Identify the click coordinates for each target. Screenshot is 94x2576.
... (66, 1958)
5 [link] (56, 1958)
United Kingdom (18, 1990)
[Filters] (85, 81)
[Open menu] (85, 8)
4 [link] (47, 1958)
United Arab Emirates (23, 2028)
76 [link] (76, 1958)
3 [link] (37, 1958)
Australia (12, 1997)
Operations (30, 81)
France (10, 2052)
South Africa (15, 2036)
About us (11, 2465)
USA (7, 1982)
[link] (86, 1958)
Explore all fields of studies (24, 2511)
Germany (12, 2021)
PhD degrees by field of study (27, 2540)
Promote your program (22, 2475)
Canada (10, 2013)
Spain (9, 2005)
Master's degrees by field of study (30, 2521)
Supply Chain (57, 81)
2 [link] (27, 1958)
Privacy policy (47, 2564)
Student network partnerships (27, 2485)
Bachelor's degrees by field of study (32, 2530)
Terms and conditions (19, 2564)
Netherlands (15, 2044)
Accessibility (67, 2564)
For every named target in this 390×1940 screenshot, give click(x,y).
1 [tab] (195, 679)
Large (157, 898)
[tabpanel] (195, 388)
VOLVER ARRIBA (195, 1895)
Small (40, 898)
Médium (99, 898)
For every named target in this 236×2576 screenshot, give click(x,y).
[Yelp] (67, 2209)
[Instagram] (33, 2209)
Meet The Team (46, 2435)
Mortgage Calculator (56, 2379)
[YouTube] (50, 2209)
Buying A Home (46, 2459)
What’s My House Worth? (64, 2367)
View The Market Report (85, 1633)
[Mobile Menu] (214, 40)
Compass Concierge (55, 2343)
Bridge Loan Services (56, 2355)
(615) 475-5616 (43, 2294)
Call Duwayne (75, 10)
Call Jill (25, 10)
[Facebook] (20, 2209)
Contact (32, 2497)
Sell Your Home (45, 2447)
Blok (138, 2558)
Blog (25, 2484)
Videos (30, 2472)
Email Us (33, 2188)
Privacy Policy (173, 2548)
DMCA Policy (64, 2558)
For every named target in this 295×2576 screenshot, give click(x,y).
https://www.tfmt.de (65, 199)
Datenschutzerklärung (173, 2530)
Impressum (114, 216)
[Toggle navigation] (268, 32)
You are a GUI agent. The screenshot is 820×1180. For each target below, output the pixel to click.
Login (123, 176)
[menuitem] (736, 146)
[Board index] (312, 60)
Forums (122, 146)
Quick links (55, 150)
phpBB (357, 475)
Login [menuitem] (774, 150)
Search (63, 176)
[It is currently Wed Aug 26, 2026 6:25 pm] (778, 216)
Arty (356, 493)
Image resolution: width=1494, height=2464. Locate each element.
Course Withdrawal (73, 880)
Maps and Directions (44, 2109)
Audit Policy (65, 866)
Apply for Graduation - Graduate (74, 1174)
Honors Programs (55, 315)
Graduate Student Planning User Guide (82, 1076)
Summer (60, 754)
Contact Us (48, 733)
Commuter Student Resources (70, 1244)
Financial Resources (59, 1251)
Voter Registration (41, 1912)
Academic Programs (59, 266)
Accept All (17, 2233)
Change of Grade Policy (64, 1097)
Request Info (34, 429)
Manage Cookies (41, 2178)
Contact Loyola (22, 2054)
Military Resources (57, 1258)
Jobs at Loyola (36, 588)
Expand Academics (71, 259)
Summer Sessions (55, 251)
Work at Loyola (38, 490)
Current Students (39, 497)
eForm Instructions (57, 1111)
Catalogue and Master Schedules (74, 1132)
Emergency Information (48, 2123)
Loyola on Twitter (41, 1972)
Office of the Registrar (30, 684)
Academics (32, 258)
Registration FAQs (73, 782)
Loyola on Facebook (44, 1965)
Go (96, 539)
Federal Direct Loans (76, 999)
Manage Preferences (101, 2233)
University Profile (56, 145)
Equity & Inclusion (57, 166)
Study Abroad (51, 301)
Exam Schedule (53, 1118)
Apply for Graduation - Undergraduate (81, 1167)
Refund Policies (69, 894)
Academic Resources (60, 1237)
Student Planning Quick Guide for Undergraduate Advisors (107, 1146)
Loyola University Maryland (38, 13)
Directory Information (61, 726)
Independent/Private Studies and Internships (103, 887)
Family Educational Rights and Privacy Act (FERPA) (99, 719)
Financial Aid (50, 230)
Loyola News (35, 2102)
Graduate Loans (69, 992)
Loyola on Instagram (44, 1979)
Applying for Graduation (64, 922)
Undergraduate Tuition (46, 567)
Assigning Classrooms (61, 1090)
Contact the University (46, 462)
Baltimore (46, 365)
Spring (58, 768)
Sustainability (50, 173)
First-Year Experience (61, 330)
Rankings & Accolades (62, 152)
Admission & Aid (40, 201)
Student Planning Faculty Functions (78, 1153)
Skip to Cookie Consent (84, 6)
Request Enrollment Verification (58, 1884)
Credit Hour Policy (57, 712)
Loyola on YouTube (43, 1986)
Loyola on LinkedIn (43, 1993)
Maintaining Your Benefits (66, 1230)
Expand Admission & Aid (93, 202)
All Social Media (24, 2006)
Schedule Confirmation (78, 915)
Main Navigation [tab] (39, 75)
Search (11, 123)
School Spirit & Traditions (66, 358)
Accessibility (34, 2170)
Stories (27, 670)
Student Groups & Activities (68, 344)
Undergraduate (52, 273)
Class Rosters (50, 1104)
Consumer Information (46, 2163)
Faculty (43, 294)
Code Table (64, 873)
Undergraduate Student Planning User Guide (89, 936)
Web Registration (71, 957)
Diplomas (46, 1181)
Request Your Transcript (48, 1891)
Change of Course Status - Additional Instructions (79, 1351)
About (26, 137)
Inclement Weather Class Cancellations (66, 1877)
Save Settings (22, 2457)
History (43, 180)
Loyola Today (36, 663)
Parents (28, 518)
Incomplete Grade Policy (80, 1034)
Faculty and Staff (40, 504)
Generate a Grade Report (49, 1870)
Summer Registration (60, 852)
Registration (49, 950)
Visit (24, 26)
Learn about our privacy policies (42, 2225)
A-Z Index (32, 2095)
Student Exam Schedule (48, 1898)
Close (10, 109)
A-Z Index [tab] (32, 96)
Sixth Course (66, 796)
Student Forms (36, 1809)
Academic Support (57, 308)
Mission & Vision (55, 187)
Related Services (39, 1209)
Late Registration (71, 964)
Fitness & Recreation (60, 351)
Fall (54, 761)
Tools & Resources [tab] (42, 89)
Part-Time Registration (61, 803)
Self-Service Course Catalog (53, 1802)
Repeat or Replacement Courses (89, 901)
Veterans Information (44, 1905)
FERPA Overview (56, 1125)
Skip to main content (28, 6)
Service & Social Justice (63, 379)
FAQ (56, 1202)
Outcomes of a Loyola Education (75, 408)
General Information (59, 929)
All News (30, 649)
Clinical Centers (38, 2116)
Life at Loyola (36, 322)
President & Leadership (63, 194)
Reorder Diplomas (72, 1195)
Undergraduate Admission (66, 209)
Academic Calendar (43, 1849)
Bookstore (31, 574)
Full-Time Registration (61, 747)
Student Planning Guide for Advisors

_What to work on_:
Restate the records in full, keeping every word as it is.

_Problem solution_:
Identify the click coordinates for each target. Screenshot is 94x2576.
... (66, 1958)
5 [link] (56, 1958)
United Kingdom (18, 1990)
[Filters] (85, 81)
[Open menu] (85, 8)
4 [link] (47, 1958)
United Arab Emirates (23, 2028)
76 [link] (76, 1958)
3 [link] (37, 1958)
Australia (12, 1997)
Operations (30, 81)
France (10, 2052)
South Africa (15, 2036)
About us (11, 2465)
USA (7, 1982)
[link] (86, 1958)
Explore all fields of studies (24, 2511)
Germany (12, 2021)
PhD degrees by field of study (27, 2540)
Promote your program (22, 2475)
Canada (10, 2013)
Spain (9, 2005)
Master's degrees by field of study (30, 2521)
Supply Chain (57, 81)
2 [link] (27, 1958)
Privacy policy (47, 2564)
Student network partnerships (27, 2485)
Bachelor's degrees by field of study (32, 2530)
Terms and conditions (19, 2564)
Netherlands (15, 2044)
Accessibility (67, 2564)
For every named target in this 390×1940 screenshot, give click(x,y).
1 [tab] (195, 679)
Large (157, 898)
[tabpanel] (195, 388)
VOLVER ARRIBA (195, 1895)
Small (40, 898)
Médium (99, 898)
For every named target in this 236×2576 screenshot, give click(x,y).
[Yelp] (67, 2209)
[Instagram] (33, 2209)
Meet The Team (46, 2435)
Mortgage Calculator (56, 2379)
[YouTube] (50, 2209)
Buying A Home (46, 2459)
What’s My House Worth? (64, 2367)
View The Market Report (85, 1633)
[Mobile Menu] (214, 40)
Compass Concierge (55, 2343)
Bridge Loan Services (56, 2355)
(615) 475-5616 (43, 2294)
Call Duwayne (75, 10)
Call Jill (25, 10)
[Facebook] (20, 2209)
Contact (32, 2497)
Sell Your Home (45, 2447)
Blok (138, 2558)
Blog (25, 2484)
Videos (30, 2472)
Email Us (33, 2188)
Privacy Policy (173, 2548)
DMCA Policy (64, 2558)
For every named target in this 295×2576 screenshot, give click(x,y).
https://www.tfmt.de (65, 199)
Datenschutzerklärung (173, 2530)
Impressum (114, 216)
[Toggle navigation] (268, 32)
You are a GUI agent. The screenshot is 820×1180. For each target below, output the pixel to click.
Login (123, 176)
[menuitem] (736, 146)
[Board index] (312, 60)
Forums (122, 146)
Quick links (55, 150)
phpBB (357, 475)
Login [menuitem] (774, 150)
Search (63, 176)
[It is currently Wed Aug 26, 2026 6:25 pm] (778, 216)
Arty (356, 493)
Image resolution: width=1494, height=2464. Locate each element.
Course Withdrawal (73, 880)
Maps and Directions (44, 2109)
Audit Policy (65, 866)
Apply for Graduation - Graduate (74, 1174)
Honors Programs (55, 315)
Graduate Student Planning User Guide (82, 1076)
Summer (60, 754)
Contact Us (48, 733)
Commuter Student Resources (70, 1244)
Financial Resources (59, 1251)
Voter Registration (41, 1912)
Academic Programs (59, 266)
Accept All (17, 2233)
Change of Grade Policy (64, 1097)
Request Info (34, 429)
Manage Cookies (41, 2178)
Contact Loyola (22, 2054)
Military Resources (57, 1258)
Jobs at Loyola (36, 588)
Expand Academics (71, 259)
Summer Sessions (55, 251)
Work at Loyola (38, 490)
Current Students (39, 497)
eForm Instructions (57, 1111)
Catalogue and Master Schedules (74, 1132)
Emergency Information (48, 2123)
Loyola on Twitter (41, 1972)
Office of the Registrar (30, 684)
Academics (32, 258)
Registration FAQs (73, 782)
Loyola on Facebook (44, 1965)
Go (96, 539)
Federal Direct Loans (76, 999)
Manage Preferences (101, 2233)
University Profile (56, 145)
Equity & Inclusion (57, 166)
Study Abroad (51, 301)
Exam Schedule (53, 1118)
Apply for Graduation - Undergraduate (81, 1167)
Refund Policies (69, 894)
Academic Resources (60, 1237)
Student Planning Quick Guide for Undergraduate Advisors (107, 1146)
Loyola University Maryland (38, 13)
Directory Information (61, 726)
Independent/Private Studies and Internships (103, 887)
Family Educational Rights and Privacy Act (FERPA) (99, 719)
Financial Aid (50, 230)
Loyola News (35, 2102)
Graduate Loans (69, 992)
Loyola on Instagram (44, 1979)
Applying for Graduation (64, 922)
Undergraduate Tuition (46, 567)
Assigning Classrooms (61, 1090)
Contact the University (46, 462)
Baltimore (46, 365)
Spring (58, 768)
Sustainability (50, 173)
First-Year Experience (61, 330)
Rankings & Accolades (62, 152)
Admission & Aid (40, 201)
Student Planning Faculty Functions (78, 1153)
Skip to Cookie Consent (84, 6)
Request Enrollment Verification (58, 1884)
Credit Hour Policy (57, 712)
Loyola on YouTube (43, 1986)
Loyola on LinkedIn (43, 1993)
Maintaining Your Benefits (66, 1230)
Expand Admission & Aid (93, 202)
All Social Media (24, 2006)
Schedule Confirmation (78, 915)
Main Navigation [tab] (39, 75)
Search (11, 123)
School Spirit & Traditions (66, 358)
Accessibility (34, 2170)
Stories (27, 670)
Student Groups & Activities (68, 344)
Undergraduate (52, 273)
Class Rosters (50, 1104)
Consumer Information (46, 2163)
Faculty (43, 294)
Code Table (64, 873)
Undergraduate Student Planning User Guide (89, 936)
Web Registration (71, 957)
Diplomas (46, 1181)
Request Your Transcript (48, 1891)
Change of Course Status - Additional Instructions (79, 1351)
About (26, 137)
Inclement Weather Class Cancellations (66, 1877)
Save Settings (22, 2457)
History (43, 180)
Loyola Today (36, 663)
Parents (28, 518)
Incomplete Grade Policy (80, 1034)
Faculty and Staff (40, 504)
Generate a Grade Report (49, 1870)
Summer Registration (60, 852)
Registration (49, 950)
Visit (24, 26)
Learn about our privacy policies (42, 2225)
A-Z Index (32, 2095)
Student Exam Schedule (48, 1898)
Close (10, 109)
A-Z Index [tab] (32, 96)
Sixth Course (66, 796)
Student Forms (36, 1809)
Academic Support (57, 308)
Mission & Vision (55, 187)
Related Services (39, 1209)
Late Registration (71, 964)
Fitness & Recreation (60, 351)
Fall (54, 761)
Tools & Resources [tab] (42, 89)
Part-Time Registration (61, 803)
Self-Service Course Catalog (53, 1802)
Repeat or Replacement Courses (89, 901)
Veterans Information (44, 1905)
FERPA Overview (56, 1125)
Skip to main content (28, 6)
Service & Social Justice (63, 379)
FAQ (56, 1202)
Outcomes of a Loyola Education (75, 408)
General Information (59, 929)
All News (30, 649)
Clinical Centers (38, 2116)
Life at Loyola (36, 322)
President & Leadership (63, 194)
Reorder Diplomas (72, 1195)
Undergraduate Admission (66, 209)
Academic Calendar (43, 1849)
Bookstore (31, 574)
Full-Time Registration (61, 747)
Student Planning Guide for Advisors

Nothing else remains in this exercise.